This is not a complete list, and it's okay to decide to do your own thing instead, it's just an example of what I'd recommend, not a hard requirement for what you must measure (If you can show it doesn't regress cases like these in another way, that's cool too).

Finally, since this is a lot of things to measure, please label the benchmarks clearly. (Something like new/greek-plaintext/1MB or std/chinese-wiki/500kb (rather than names like "short", "long", "hamlet", etc).

Anyway, I have a lot of experience in this area (I even have my own optimization PR3, but have not been working on it recently, so don't take it as a blocker), and a lot of opinions on it, so I'll take this review.

r? @thomcc

Footnotes

  1. When -Zbuild-std eventually stabilizes then users could tune for their CPU by using --build-std while also setting -Ctarget-cpu=... or -Ctarget-feature=+..., but it's likely that the vast majority of users will not do this, so the baseline target feature set is what the stdlib needs to optimize for.

    (In the future this may be improved, but probably by letting std provide a runtime-feature detection mechanism to libcore, probably using some kind of weak linking)

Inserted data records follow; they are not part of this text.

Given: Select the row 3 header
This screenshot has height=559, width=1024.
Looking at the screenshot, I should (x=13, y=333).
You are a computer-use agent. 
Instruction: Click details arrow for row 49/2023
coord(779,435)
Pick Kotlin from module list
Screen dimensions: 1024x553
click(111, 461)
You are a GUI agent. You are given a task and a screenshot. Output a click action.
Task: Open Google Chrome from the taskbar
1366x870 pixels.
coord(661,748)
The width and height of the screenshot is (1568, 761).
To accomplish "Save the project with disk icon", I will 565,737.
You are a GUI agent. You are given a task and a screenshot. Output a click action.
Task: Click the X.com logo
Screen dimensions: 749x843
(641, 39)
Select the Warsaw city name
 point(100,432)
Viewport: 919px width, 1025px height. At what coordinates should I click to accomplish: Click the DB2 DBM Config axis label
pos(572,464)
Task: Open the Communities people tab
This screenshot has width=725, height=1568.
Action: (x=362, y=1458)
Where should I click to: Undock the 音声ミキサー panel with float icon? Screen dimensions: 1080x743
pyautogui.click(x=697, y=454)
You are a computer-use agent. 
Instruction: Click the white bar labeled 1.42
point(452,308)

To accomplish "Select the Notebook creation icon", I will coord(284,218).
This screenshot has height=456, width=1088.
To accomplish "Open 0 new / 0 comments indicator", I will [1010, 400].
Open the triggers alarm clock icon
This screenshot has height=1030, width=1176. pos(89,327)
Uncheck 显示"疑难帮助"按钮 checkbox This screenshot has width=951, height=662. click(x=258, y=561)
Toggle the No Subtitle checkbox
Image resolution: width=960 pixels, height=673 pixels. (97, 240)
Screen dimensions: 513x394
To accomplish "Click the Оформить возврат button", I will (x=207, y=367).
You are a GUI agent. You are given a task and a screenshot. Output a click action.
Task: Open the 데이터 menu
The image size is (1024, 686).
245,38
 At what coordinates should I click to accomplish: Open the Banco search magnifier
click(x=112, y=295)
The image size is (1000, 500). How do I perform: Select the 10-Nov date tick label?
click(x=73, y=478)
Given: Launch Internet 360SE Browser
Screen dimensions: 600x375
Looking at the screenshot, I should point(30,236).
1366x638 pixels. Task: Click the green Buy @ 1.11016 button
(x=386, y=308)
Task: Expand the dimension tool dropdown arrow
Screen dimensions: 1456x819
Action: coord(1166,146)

  2. Note that for generating e.g. arbitrary amounts of a particular input example (for example, turning a 60kb plain-text Greek book you've include_stred into the 512kb that you want to benchmark), just do something like this.

  3. https://github.com/rust-lang/rust/pull/107760, which I need to get back to but have had a bad string of not being able to work on it (due to professional, personal, and family obligations). That said, I can't believe I didn't upload the benchmarks anywhere, so I'll try to find them for you.

@rust-log-analyzer

This comment has been minimized.

@oliver-giersch oliver-giersch force-pushed the faster_utf8_validation branch from 4c3559d to 07060be Compare May 9, 2023 08:48
@rust-log-analyzer
Copy link
Collaborator

The job mingw-check failed! Check out the build log: (web) (plain)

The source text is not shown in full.